Problem requirements: Transcribe the data underneath exactly. No images belong in your version.
+++ Extracted entries
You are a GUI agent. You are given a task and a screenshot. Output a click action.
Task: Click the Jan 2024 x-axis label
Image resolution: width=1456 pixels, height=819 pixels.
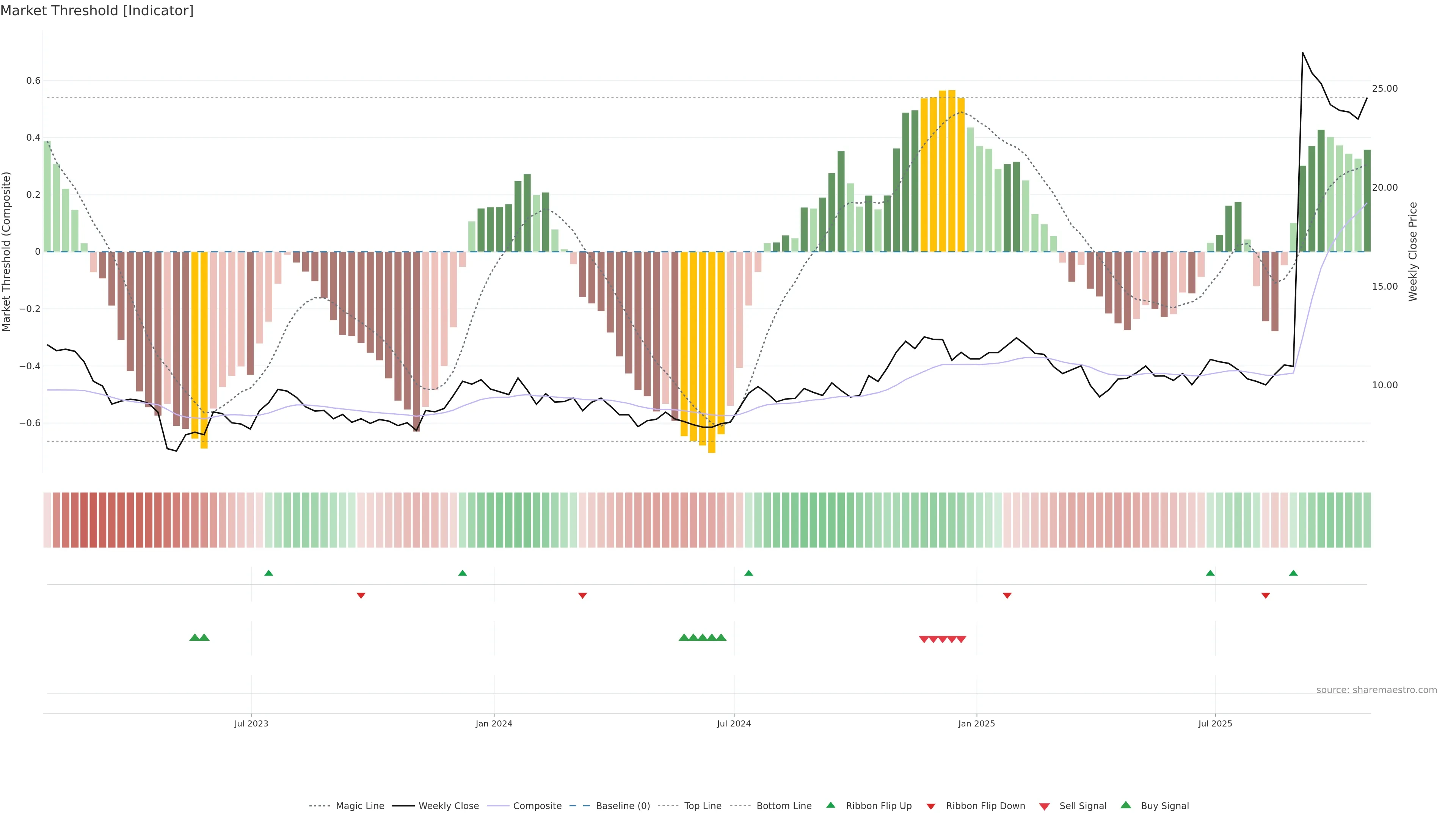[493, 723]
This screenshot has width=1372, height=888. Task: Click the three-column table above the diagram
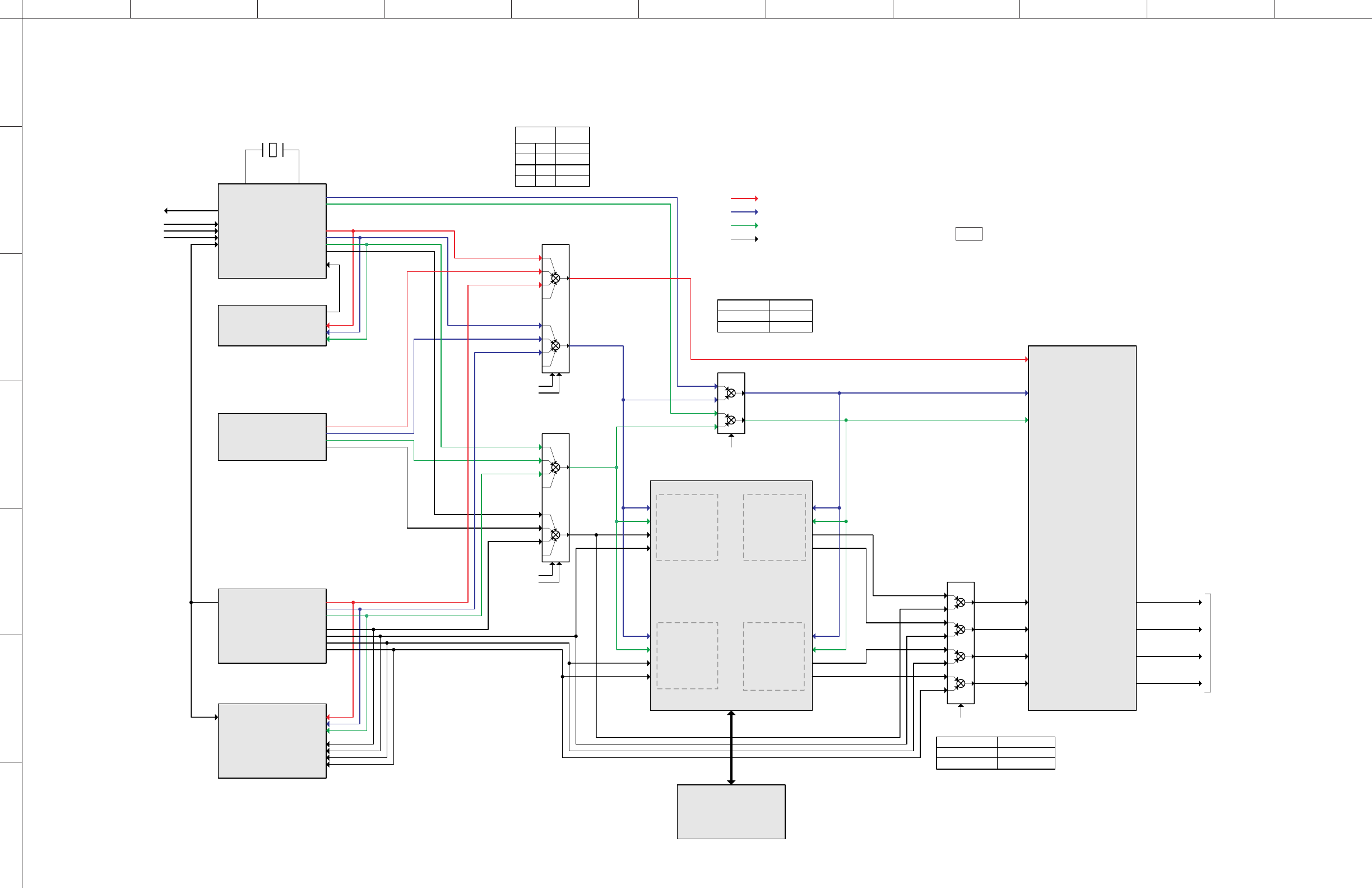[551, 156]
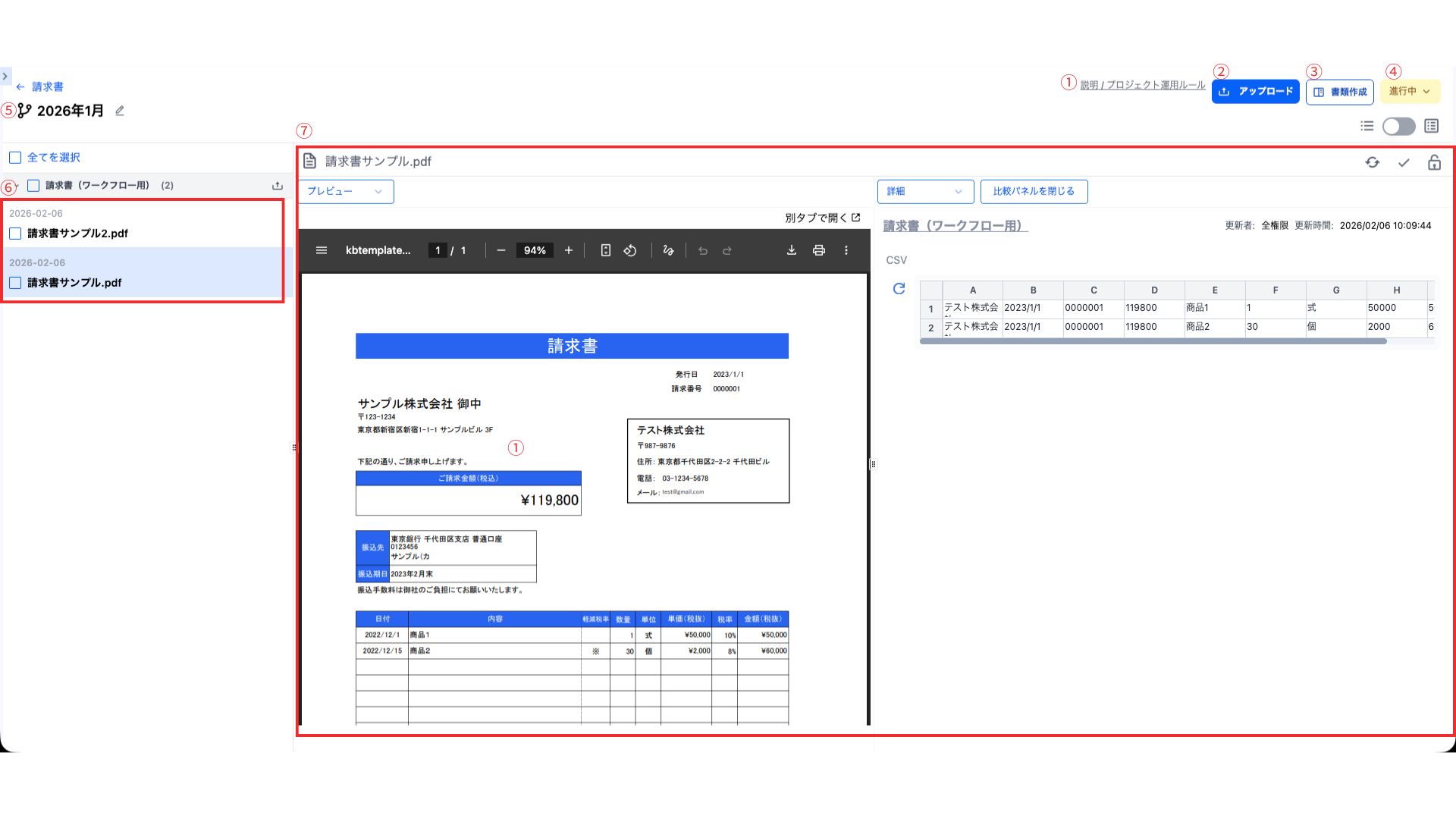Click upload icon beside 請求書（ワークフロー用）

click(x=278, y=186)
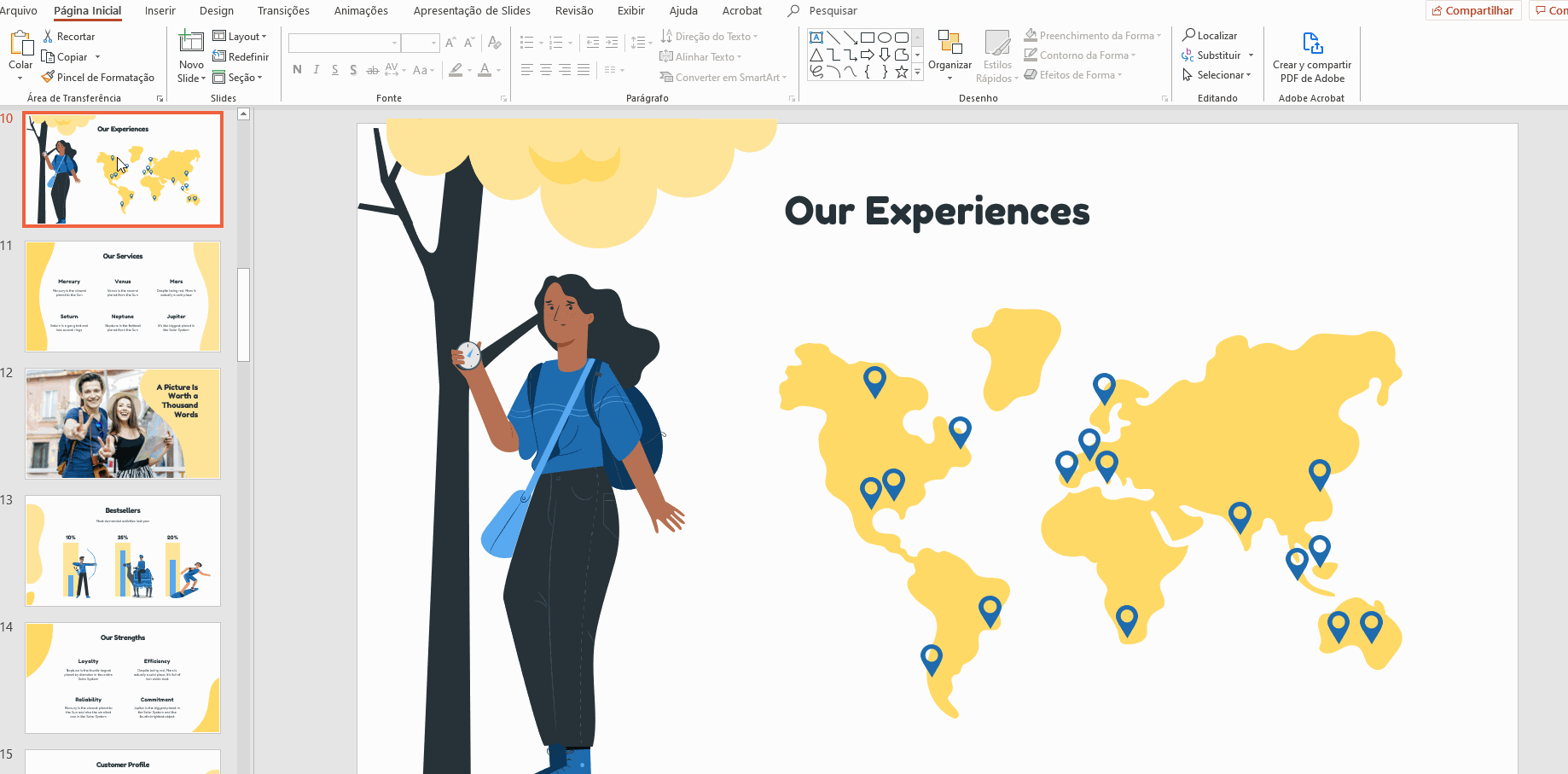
++++++
Reply to the task:
You are a GUI agent. You are given a task and a screenshot. Output a click action.
Task: Click the Jan 2024 x-axis label
Image resolution: width=1456 pixels, height=819 pixels.
[493, 723]
This screenshot has width=1372, height=888. Task: Click the three-column table above the diagram
[551, 156]
Click upload icon beside 請求書（ワークフロー用）

click(x=278, y=186)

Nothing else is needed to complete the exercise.